• _AIM OF THE EXERCISE_: Even if a line seems odd, print it as it is, and include every record.

• _Data records_:
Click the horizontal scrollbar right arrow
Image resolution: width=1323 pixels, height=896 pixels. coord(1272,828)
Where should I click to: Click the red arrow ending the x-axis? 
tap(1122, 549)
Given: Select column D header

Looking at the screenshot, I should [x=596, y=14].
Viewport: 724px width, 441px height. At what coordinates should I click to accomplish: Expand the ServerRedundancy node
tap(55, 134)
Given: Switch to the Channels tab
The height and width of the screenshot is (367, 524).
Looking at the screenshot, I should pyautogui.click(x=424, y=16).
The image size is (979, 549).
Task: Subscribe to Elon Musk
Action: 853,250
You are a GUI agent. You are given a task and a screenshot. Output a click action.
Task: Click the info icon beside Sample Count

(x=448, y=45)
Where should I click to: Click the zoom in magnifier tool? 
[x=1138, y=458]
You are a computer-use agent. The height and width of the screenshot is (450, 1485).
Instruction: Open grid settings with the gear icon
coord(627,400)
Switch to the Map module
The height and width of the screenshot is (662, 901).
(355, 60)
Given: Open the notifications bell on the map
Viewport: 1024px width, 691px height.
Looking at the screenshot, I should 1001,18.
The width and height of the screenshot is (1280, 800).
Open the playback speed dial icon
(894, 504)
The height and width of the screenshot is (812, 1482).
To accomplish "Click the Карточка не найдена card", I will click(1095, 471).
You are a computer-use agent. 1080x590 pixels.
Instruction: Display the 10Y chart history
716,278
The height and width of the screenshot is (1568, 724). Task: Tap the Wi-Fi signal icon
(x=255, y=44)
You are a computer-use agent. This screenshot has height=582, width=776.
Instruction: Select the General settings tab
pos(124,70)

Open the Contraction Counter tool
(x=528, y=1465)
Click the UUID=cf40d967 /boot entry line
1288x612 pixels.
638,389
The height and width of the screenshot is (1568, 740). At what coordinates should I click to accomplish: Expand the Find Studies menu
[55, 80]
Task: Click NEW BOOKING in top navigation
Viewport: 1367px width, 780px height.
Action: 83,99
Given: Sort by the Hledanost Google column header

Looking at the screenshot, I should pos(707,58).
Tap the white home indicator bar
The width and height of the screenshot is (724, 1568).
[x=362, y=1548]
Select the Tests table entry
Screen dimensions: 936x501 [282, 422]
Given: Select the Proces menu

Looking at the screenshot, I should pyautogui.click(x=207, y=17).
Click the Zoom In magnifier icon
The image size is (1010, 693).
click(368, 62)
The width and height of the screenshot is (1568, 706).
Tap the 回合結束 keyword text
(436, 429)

• _EXERCISE SOLUTION_:
Click the horizontal scrollbar right arrow
Image resolution: width=1323 pixels, height=896 pixels. coord(1272,828)
Where should I click to: Click the red arrow ending the x-axis? 
tap(1122, 549)
Given: Select column D header

Looking at the screenshot, I should [x=596, y=14].
Viewport: 724px width, 441px height. At what coordinates should I click to accomplish: Expand the ServerRedundancy node
tap(55, 134)
Given: Switch to the Channels tab
The height and width of the screenshot is (367, 524).
Looking at the screenshot, I should pyautogui.click(x=424, y=16).
The image size is (979, 549).
Task: Subscribe to Elon Musk
Action: 853,250
You are a GUI agent. You are given a task and a screenshot. Output a click action.
Task: Click the info icon beside Sample Count

(x=448, y=45)
Where should I click to: Click the zoom in magnifier tool? 
[x=1138, y=458]
You are a computer-use agent. The height and width of the screenshot is (450, 1485).
Instruction: Open grid settings with the gear icon
coord(627,400)
Switch to the Map module
The height and width of the screenshot is (662, 901).
(355, 60)
Given: Open the notifications bell on the map
Viewport: 1024px width, 691px height.
Looking at the screenshot, I should 1001,18.
The width and height of the screenshot is (1280, 800).
Open the playback speed dial icon
(894, 504)
The height and width of the screenshot is (812, 1482).
To accomplish "Click the Карточка не найдена card", I will click(1095, 471).
You are a computer-use agent. 1080x590 pixels.
Instruction: Display the 10Y chart history
716,278
The height and width of the screenshot is (1568, 724). Task: Tap the Wi-Fi signal icon
(x=255, y=44)
You are a computer-use agent. This screenshot has height=582, width=776.
Instruction: Select the General settings tab
pos(124,70)

Open the Contraction Counter tool
(x=528, y=1465)
Click the UUID=cf40d967 /boot entry line
1288x612 pixels.
638,389
The height and width of the screenshot is (1568, 740). At what coordinates should I click to accomplish: Expand the Find Studies menu
[55, 80]
Task: Click NEW BOOKING in top navigation
Viewport: 1367px width, 780px height.
Action: 83,99
Given: Sort by the Hledanost Google column header

Looking at the screenshot, I should pos(707,58).
Tap the white home indicator bar
The width and height of the screenshot is (724, 1568).
[x=362, y=1548]
Select the Tests table entry
Screen dimensions: 936x501 [282, 422]
Given: Select the Proces menu

Looking at the screenshot, I should pyautogui.click(x=207, y=17).
Click the Zoom In magnifier icon
The image size is (1010, 693).
click(368, 62)
The width and height of the screenshot is (1568, 706).
Tap the 回合結束 keyword text
(436, 429)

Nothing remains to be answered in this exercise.